··· Excerpt provided ···

I was in the ibew app. thru jw. but there is way too much b.s. to remain within ibew in my area. went on my own and it's much more pleasant, I do get a few jw's that are former ibew guys working with me now days..except we're not a union shop. It's funny to see the low volt guys run conduit, half the time they don't know how to do a ground for alarms, cctv and etc. The other half of the time the work is done so poorly it needs to be redone by a electrician.


----------



## goose134 (Nov 12, 2007)

134 has an allowance for C-cards to run a certain amount of pipe. It is a small number and I cannot remember what it is since it never comes up.


----------



## slowforthecones (Sep 13, 2008)

when I was a ibew jw, i got into it with a app from the datacomm side for running pipe crossing our run........ after a few other jws came over and yelled at the "c" card... we never saw him again at the site. one makes you wonder if these apps are properly instructed to run.


----------



## jbberns (Jan 14, 2009)

10' is all they are allowed to run in our local. Most com. cable is run by JW's for regular scale. Most are as good as any at running pipe.
Local 257


----------



## PhatElvis (Jan 23, 2009)

Quite a few years ago I had a contract for a county jail. The security contactor on the job was non-union and I was union and neither one of us really had a problem with that, but IBEW had a major problem with a security contractor having the gall to running his own pipe and wire on a “union job”. IBEW picketed, intimidated his crews and sabotaged his work to the point he cried uncle and made a deal with me to do his pipe and wire only.

Well when the job was near completion the security systems and equipment did not work like it was supposed to and the security contractor went belly up then skipped town. The owner called the sharks in and I am the one that got sued, because I was still there, had money and had done the work;. On the advice of council I refused to settle and it went to trial in the very county that was suing me and low and behold the “fact” that “I” had the job picketed was used against me. I lost my so much of my ass on that job that my pants have never fit the same.


----------



## steelersman (Mar 15, 2009)

··· Data section ···

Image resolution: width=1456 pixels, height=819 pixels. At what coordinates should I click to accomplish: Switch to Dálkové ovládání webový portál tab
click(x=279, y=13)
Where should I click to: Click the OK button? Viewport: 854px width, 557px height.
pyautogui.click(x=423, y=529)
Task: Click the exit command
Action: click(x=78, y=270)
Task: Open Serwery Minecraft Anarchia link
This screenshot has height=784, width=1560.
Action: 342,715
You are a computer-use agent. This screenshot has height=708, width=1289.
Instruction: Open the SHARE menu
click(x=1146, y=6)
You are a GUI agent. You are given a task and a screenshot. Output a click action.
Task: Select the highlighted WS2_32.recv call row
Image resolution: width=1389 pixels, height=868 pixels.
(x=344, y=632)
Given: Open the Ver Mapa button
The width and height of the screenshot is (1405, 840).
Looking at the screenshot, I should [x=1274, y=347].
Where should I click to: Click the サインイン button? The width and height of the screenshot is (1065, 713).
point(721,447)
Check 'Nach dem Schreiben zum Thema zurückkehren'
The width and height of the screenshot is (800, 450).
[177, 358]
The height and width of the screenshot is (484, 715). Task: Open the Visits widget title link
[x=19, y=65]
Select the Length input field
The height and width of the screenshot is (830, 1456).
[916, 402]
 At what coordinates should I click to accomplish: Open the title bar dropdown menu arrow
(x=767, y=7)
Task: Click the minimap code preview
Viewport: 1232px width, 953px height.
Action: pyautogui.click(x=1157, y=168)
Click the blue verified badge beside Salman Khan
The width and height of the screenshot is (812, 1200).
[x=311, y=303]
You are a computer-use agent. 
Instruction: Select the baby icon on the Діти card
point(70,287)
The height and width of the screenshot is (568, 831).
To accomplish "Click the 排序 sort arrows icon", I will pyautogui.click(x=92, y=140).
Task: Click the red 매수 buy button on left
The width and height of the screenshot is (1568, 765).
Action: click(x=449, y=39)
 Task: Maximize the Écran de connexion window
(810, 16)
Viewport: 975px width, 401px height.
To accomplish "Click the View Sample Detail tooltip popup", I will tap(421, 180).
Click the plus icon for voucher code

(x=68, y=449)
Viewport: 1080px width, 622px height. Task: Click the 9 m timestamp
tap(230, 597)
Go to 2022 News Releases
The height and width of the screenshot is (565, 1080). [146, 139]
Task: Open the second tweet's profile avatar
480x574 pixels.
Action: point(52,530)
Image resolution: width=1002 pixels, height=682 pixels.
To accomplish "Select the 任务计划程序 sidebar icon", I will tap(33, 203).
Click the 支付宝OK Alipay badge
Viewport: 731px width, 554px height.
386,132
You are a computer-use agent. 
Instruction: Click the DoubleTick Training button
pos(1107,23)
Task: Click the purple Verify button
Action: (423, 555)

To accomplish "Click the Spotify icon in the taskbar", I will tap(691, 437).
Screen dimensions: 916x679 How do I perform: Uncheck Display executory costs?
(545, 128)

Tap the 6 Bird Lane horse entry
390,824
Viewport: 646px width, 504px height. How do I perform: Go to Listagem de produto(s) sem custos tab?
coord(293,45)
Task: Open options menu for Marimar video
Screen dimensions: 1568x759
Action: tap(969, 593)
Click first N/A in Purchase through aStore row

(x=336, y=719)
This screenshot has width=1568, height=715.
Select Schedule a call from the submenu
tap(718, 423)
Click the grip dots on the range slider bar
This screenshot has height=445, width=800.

···

■ **Given exercise 1**
Using the forum thread, decide whether each statement agrees with it: (a) The post by jbberns says that 10' is all they are allowed to run in that local. (b) goose134 remembers the exact amount of pipe that C-cards may run. (c) PhatElvis's case went to trial. For each, answer yes or no and quote the deciding words.
■ **Given exercise 2**
Reproduce the passage of the forum thread that starts with "Well when the" and goes on through "(Mar 15, 2009)".

■ **Task solution 1**
(a) Yes: "10' is all they are allowed to run in our local."
(b) No: "I cannot remember what it is since it never comes up."
(c) Yes: "it went to trial in the very county that was suing me"

■ **Task solution 2**
Well when the job was near completion the security systems and equipment did not work like it was supposed to and the security contractor went belly up then skipped town. The owner called the sharks in and I am the one that got sued, because I was still there, had money and had done the work;. On the advice of council I refused to settle and it went to trial in the very county that was suing me and low and behold the “fact” that “I” had the job picketed was used against me. I lost my so much of my ass on that job that my pants have never fit the same.


----------



## steelersman (Mar 15, 2009)